It's time once again for the misery familiar to millions of people around the world: seasonal allergy season. But there may be hope, courtesy of a tiny critter with a big appetite: a new study published in Nature Communications suggests that a species of beetle could help control an invasive and highly allergenic weed at the root of many people's suffering.
Allergies caused by the common ragweed, Ambrosia artemisiifolia, impact millions, and in Europe alone, around 13.5 million people suffer with symptoms, resulting in 7.4 billion Euros worth of health costs per year, according to the research. The study suggests the leaf beetle, Ophraella communa, could reduce the number of people affected by the pollen and the associated economic impacts, since the beetle - itself a recent arrival in Europe - loves to munch on the invasive plant.
Invasive alien species, such as common ragweed, have a significant effect when introduced into new ecosystems - from crowding out ecologically important native plant species to altering and damaging the ecological services a landscape can provide, invasive plants can lead to substantial economic costs. However, the researchers note very little research has been done on the human health impacts of these species.
Using data from the European Pollen Monitoring Programme, a team of researchers including co-first authors Sandro Steinbach of UConn's Agricultural and Resource Economics Department and Urs Schaffner of the Centre for Agriculture and Bioscience International, mapped seasonal total ragweed pollen in Europe from 2004-2012. They then determined ragweed sensitization rates in the European population to estimate the number of allergy sufferers.
"Assessing the human health impacts of IAS is a difficult task; it requires collaboration among scientists from different disciplines, including plant and insect ecology, aerobiology, medicine, and economics," says Steinbach.
They estimate that 13.5 million people were affected by seasonal ragweed pollen allergies, with economic costs of approximately 7.4 billion Euros per year, including factors such as medical costs and work absences. These numbers are prior to the unintended arrival of O. communa in Europe in 2013.
By modelling the number of generations of the beetle across its suitable habitat range in Europe, the authors project that biological control of common ragweed could reduce the number of people suffering from the ragweed allergy to approximately 11.2 million, and bring the health costs down to 6.4 billion Euros per year.
"Our conservative estimates indicate that biological control of A. artemisiifolia by O. communa will reduce the number of patients by approximately 2.3 million and the health costs by Euro 1.1 billion per year," says Steinback. "Future costs of this management approach will be basically zero since the beetle has established permanently and is propagating by itself."
Though this research is specific for Europe, this method of biological control is already happening in China where the beetle is reared and distributed for the control of ragweed. Fortunately, the authors note that previous studies suggest the beetle would have no negative impacts on native or ornamental plants in Europe, so this form of biological control may have no unintended consequences on the local landscape.
Schaffner says, "We were not sure at first whether the leaf beetle was useful or harmful. Laboratory tests had shown that O. communa might be detrimental to sunflowers. However, field tests in China and Europe could not confirm this finding."
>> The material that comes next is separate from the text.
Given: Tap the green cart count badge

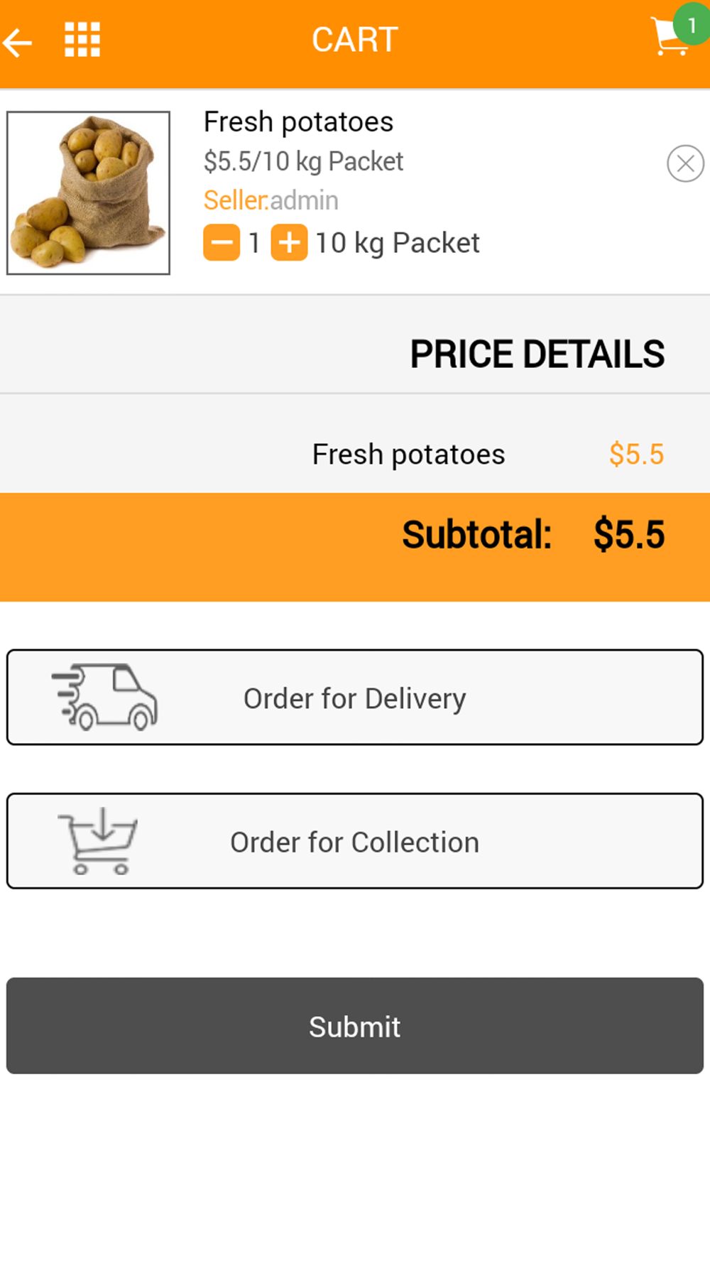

This research also underscores the need for more work to be done on the human health impact of invasive alien species, since the benefits of management strategies are likely greatly undervalued, as shown by the authors' estimated public health costs being higher than previously reported.
"Mainstreaming invasive species management into policy and decision-making is dependent on the availability of robust data regarding their ecological and economic impacts. Our study provides evidence that the health costs incurred by a single species, A. artemisiifolia, is in a similar range as the currently discussed overall economic costs of all invasive species in Europe, suggesting that the overall costs of invasive species in Europe are grossly underestimated," says Steinbach.
Schaffner adds, "Because O. communa was accidentally introduced into Europe and did not go through a thorough risk assessment typical for deliberate releases of biological control agents, we started investigating whether this beetle can damage native European plant species. The good news is that there is only one European plant species, which is closely related to A. artemisiifolia. The risk assessment is still in progress, but so far, we have not found evidence for significant damage by this leaf beetle on native European plants."
Schaffner says another aspect the team is currently looking into is how climate change will affect the distribution of the weed and the beetle and whether the beetle's impact on pollen production by A. artemisiifolia will increase or decrease in the future.